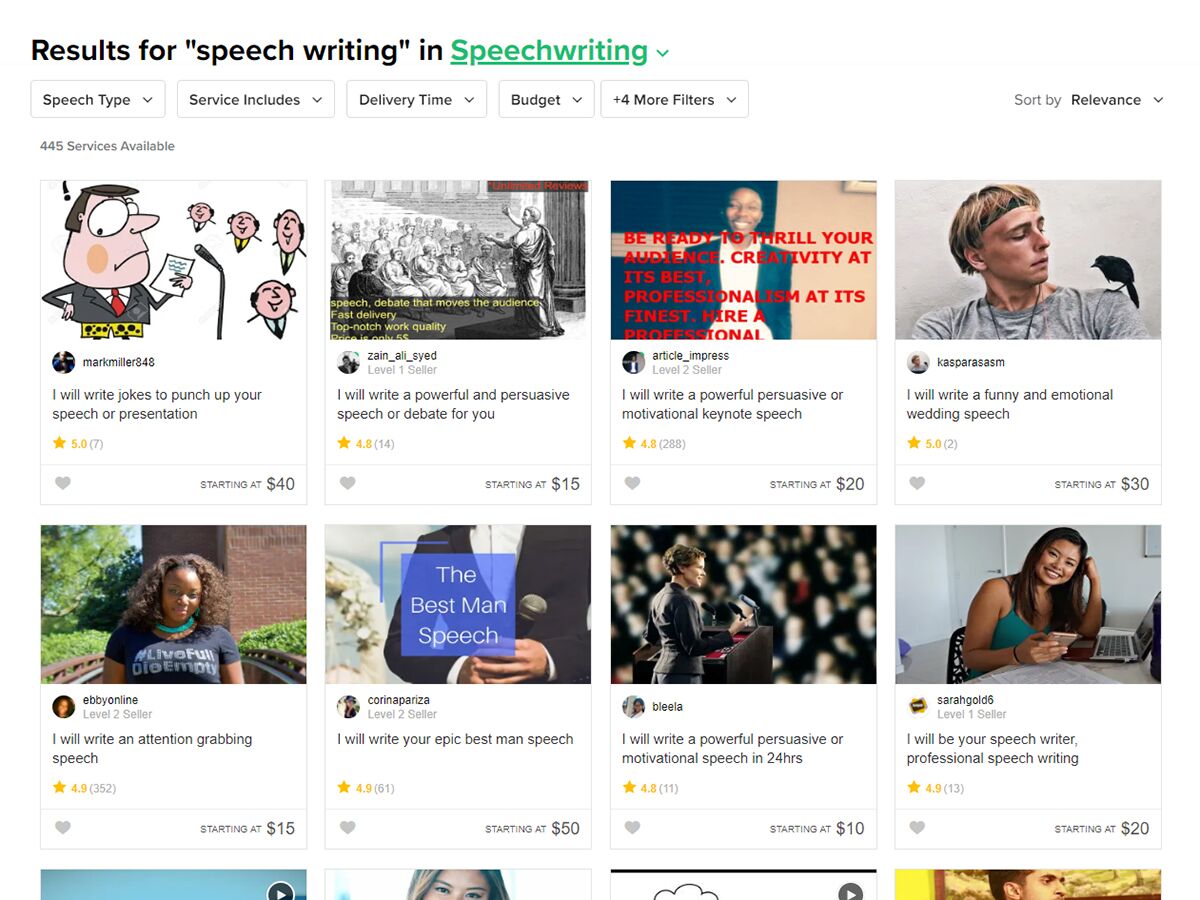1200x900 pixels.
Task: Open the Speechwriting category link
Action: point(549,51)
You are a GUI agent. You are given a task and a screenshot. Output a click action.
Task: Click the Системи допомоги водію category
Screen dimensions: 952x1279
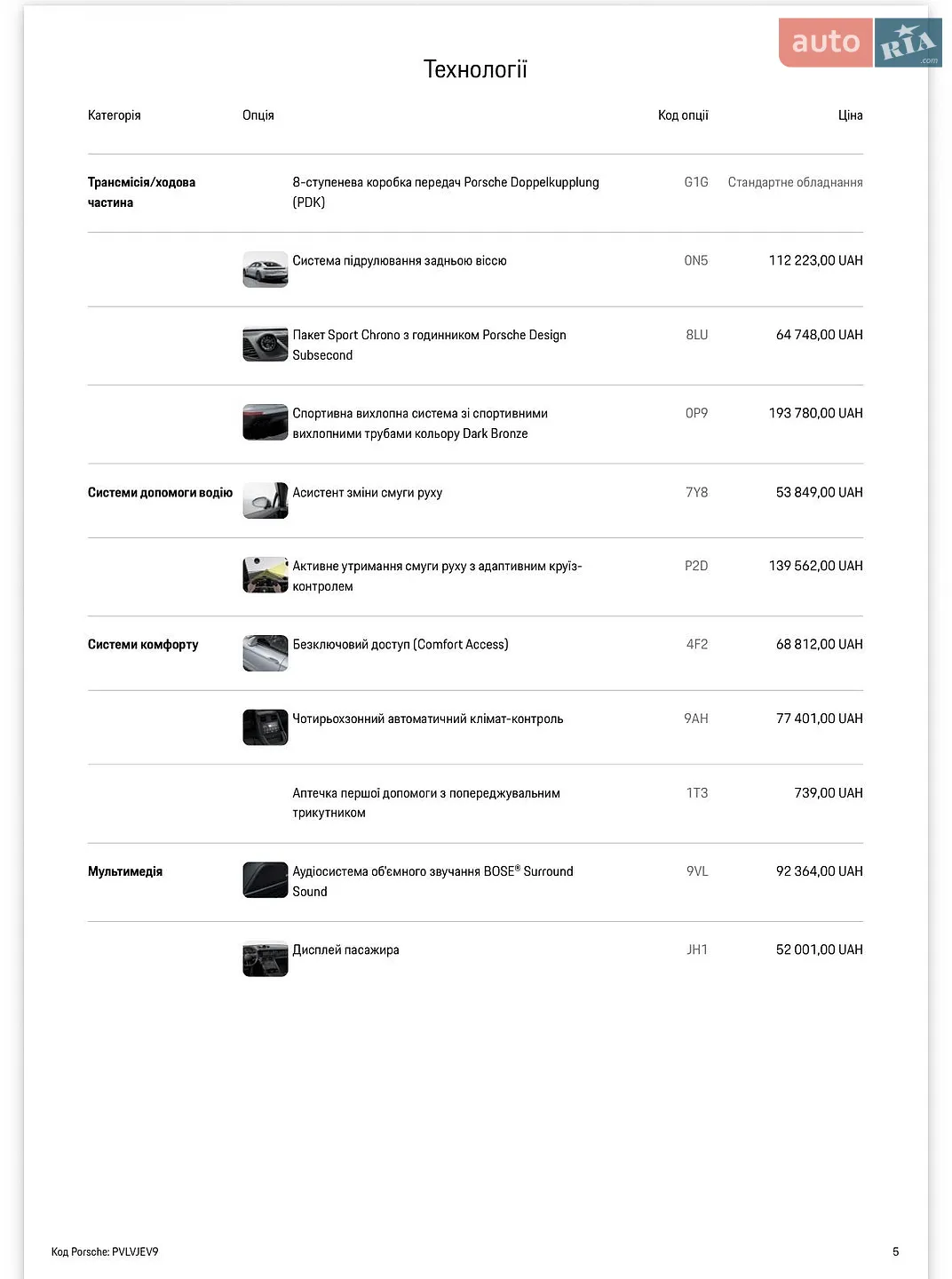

* * *

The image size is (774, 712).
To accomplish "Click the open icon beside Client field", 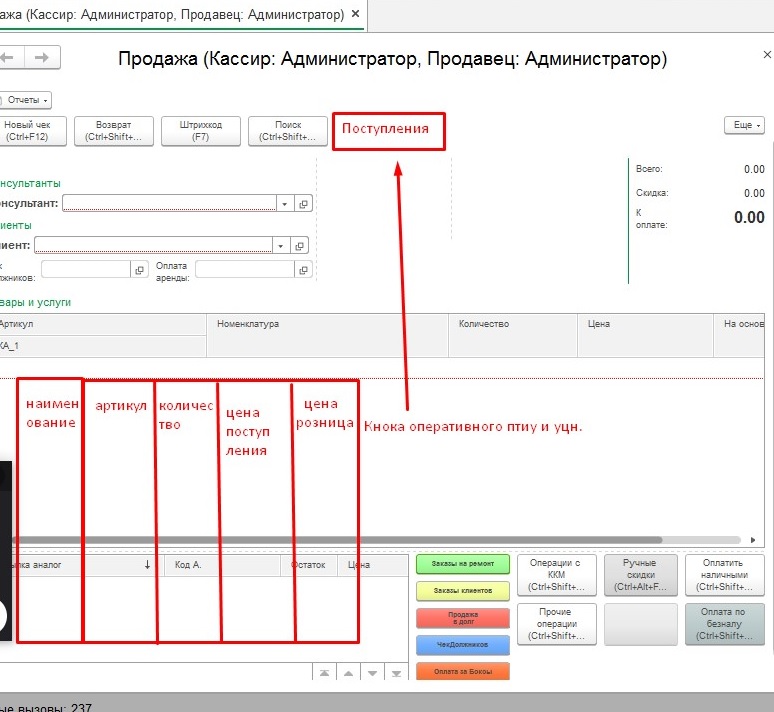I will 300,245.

==

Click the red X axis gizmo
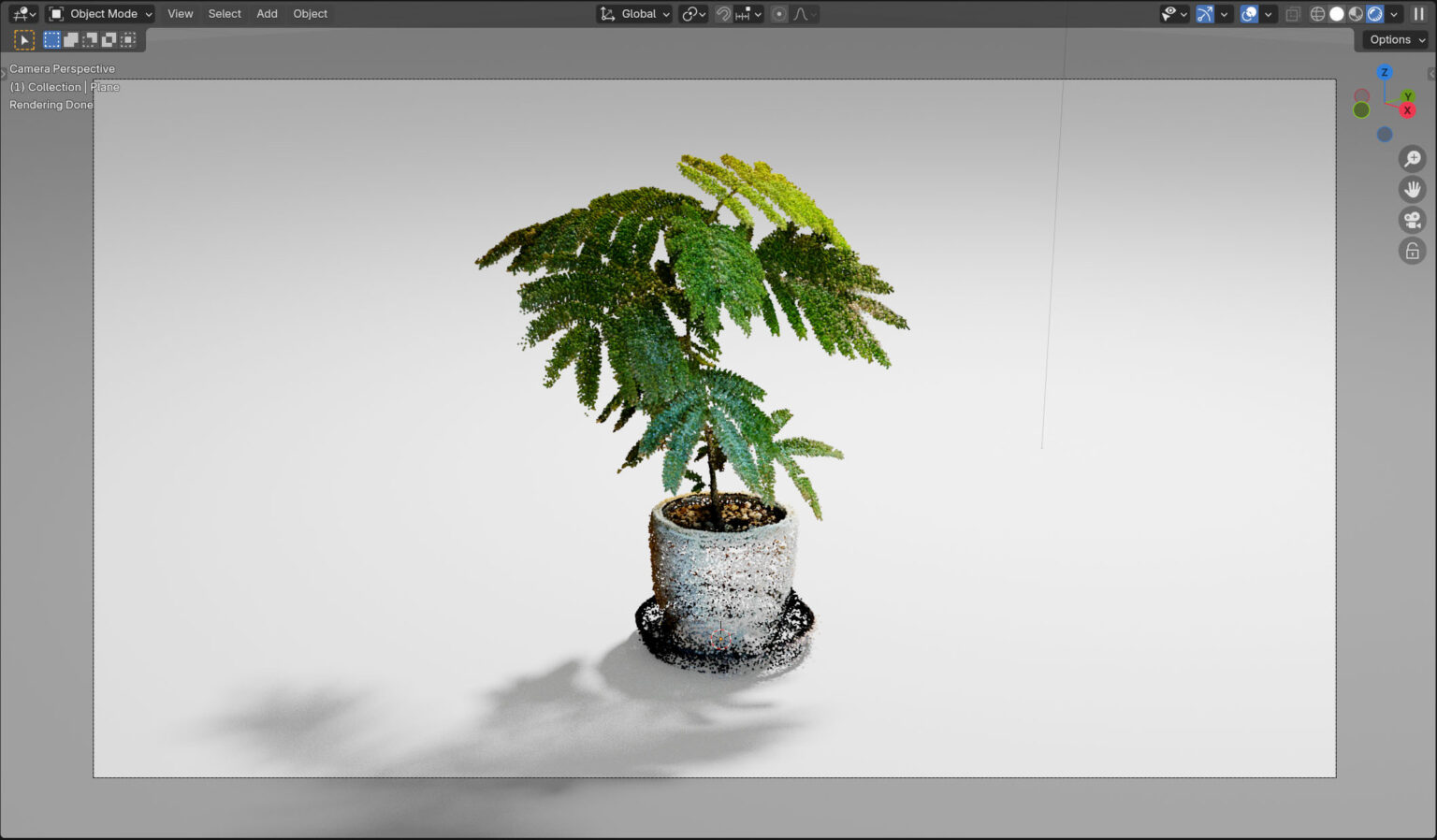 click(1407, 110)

*What you should do*: Leave out every line above except those from the line with "You are a GUI" up to and including the line with "Screen dimensions: 952x1279", and copy those exactly.

*Output below*:
You are a GUI agent. You are given a task and a screenshot. Output a click action.
Task: Click the Системи допомоги водію category
Screen dimensions: 952x1279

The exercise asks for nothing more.